### Objective
Format the listing below as a numbered list, one entry per line and omitting any blank lines.

[START OF Entries supplied]

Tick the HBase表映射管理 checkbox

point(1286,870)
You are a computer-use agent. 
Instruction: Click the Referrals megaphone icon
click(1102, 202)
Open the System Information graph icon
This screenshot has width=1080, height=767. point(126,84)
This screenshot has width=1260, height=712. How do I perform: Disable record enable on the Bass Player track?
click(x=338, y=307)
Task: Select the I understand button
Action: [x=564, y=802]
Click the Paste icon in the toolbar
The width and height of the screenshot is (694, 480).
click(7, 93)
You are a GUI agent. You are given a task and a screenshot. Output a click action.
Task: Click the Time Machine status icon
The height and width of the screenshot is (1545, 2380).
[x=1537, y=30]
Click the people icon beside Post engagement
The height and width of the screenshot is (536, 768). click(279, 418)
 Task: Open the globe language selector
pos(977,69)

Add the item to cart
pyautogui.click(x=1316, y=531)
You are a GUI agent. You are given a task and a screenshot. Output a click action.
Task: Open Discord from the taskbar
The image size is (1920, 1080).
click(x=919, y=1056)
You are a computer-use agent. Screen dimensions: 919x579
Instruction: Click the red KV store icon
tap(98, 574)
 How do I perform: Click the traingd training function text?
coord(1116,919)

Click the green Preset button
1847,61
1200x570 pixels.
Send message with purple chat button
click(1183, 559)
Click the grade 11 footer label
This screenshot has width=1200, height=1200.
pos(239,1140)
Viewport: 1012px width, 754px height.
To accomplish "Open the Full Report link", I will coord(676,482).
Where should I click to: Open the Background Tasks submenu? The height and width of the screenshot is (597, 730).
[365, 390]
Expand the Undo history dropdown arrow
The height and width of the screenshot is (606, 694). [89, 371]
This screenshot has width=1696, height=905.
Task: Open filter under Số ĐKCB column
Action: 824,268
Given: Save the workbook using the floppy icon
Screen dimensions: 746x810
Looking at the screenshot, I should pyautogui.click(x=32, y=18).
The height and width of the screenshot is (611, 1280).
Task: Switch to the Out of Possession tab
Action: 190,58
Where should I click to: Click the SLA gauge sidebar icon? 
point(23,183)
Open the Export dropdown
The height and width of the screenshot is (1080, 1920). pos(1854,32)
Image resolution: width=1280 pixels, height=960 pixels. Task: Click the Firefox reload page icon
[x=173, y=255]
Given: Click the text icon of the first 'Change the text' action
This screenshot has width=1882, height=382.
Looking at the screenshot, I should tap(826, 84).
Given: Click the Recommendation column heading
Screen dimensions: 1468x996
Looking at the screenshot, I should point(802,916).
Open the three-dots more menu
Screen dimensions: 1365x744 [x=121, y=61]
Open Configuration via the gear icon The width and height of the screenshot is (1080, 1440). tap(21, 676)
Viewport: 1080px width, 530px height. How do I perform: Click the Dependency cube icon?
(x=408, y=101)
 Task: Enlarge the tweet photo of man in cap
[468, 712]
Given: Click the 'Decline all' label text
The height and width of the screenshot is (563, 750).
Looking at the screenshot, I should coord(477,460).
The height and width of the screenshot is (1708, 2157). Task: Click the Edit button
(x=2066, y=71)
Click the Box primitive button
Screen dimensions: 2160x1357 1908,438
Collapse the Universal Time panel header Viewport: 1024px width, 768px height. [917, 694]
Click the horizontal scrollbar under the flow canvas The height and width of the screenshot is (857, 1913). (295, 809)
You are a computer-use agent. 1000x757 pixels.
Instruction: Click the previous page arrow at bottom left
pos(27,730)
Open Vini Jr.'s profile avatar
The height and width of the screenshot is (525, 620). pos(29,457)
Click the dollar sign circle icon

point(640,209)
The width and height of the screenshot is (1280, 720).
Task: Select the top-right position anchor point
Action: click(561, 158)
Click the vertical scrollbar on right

[END OF Entries supplied]

### Task output
1. Tick the HBase表映射管理 checkbox
2. point(1286,870)
3. You are a computer-use agent. 
4. Instruction: Click the Referrals megaphone icon
5. click(1102, 202)
6. Open the System Information graph icon
7. This screenshot has width=1080, height=767. point(126,84)
8. This screenshot has width=1260, height=712. How do I perform: Disable record enable on the Bass Player track?
9. click(x=338, y=307)
10. Task: Select the I understand button
11. Action: [x=564, y=802]
12. Click the Paste icon in the toolbar
13. The width and height of the screenshot is (694, 480).
14. click(7, 93)
15. You are a GUI agent. You are given a task and a screenshot. Output a click action.
16. Task: Click the Time Machine status icon
17. The height and width of the screenshot is (1545, 2380).
18. [x=1537, y=30]
19. Click the people icon beside Post engagement
20. The height and width of the screenshot is (536, 768). click(279, 418)
21.  Task: Open the globe language selector
22. pos(977,69)
23. Add the item to cart
24. pyautogui.click(x=1316, y=531)
25. You are a GUI agent. You are given a task and a screenshot. Output a click action.
26. Task: Open Discord from the taskbar
27. The image size is (1920, 1080).
28. click(x=919, y=1056)
29. You are a computer-use agent. Screen dimensions: 919x579
30. Instruction: Click the red KV store icon
31. tap(98, 574)
32.  How do I perform: Click the traingd training function text?
33. coord(1116,919)
34. Click the green Preset button
35. 1847,61
36. 1200x570 pixels.
37. Send message with purple chat button
38. click(1183, 559)
39. Click the grade 11 footer label
40. This screenshot has width=1200, height=1200.
41. pos(239,1140)
42. Viewport: 1012px width, 754px height.
43. To accomplish "Open the Full Report link", I will coord(676,482).
44. Where should I click to: Open the Background Tasks submenu? The height and width of the screenshot is (597, 730).
45. [365, 390]
46. Expand the Undo history dropdown arrow
47. The height and width of the screenshot is (606, 694). [89, 371]
48. This screenshot has width=1696, height=905.
49. Task: Open filter under Số ĐKCB column
50. Action: 824,268
51. Given: Save the workbook using the floppy icon
52. Screen dimensions: 746x810
53. Looking at the screenshot, I should pyautogui.click(x=32, y=18).
54. The height and width of the screenshot is (611, 1280).
55. Task: Switch to the Out of Possession tab
56. Action: 190,58
57. Where should I click to: Click the SLA gauge sidebar icon? 
58. point(23,183)
59. Open the Export dropdown
60. The height and width of the screenshot is (1080, 1920). pos(1854,32)
61. Image resolution: width=1280 pixels, height=960 pixels. Task: Click the Firefox reload page icon
62. [x=173, y=255]
63. Given: Click the text icon of the first 'Change the text' action
64. This screenshot has width=1882, height=382.
65. Looking at the screenshot, I should tap(826, 84).
66. Given: Click the Recommendation column heading
67. Screen dimensions: 1468x996
68. Looking at the screenshot, I should point(802,916).
69. Open the three-dots more menu
70. Screen dimensions: 1365x744 [x=121, y=61]
71. Open Configuration via the gear icon The width and height of the screenshot is (1080, 1440). tap(21, 676)
72. Viewport: 1080px width, 530px height. How do I perform: Click the Dependency cube icon?
73. (x=408, y=101)
74.  Task: Enlarge the tweet photo of man in cap
75. [468, 712]
76. Given: Click the 'Decline all' label text
77. The height and width of the screenshot is (563, 750).
78. Looking at the screenshot, I should coord(477,460).
79. The height and width of the screenshot is (1708, 2157). Task: Click the Edit button
80. (x=2066, y=71)
81. Click the Box primitive button
82. Screen dimensions: 2160x1357 1908,438
83. Collapse the Universal Time panel header Viewport: 1024px width, 768px height. [917, 694]
84. Click the horizontal scrollbar under the flow canvas The height and width of the screenshot is (857, 1913). (295, 809)
85. You are a computer-use agent. 1000x757 pixels.
86. Instruction: Click the previous page arrow at bottom left
87. pos(27,730)
88. Open Vini Jr.'s profile avatar
89. The height and width of the screenshot is (525, 620). pos(29,457)
90. Click the dollar sign circle icon
91. point(640,209)
92. The width and height of the screenshot is (1280, 720).
93. Task: Select the top-right position anchor point
94. Action: click(561, 158)
95. Click the vertical scrollbar on right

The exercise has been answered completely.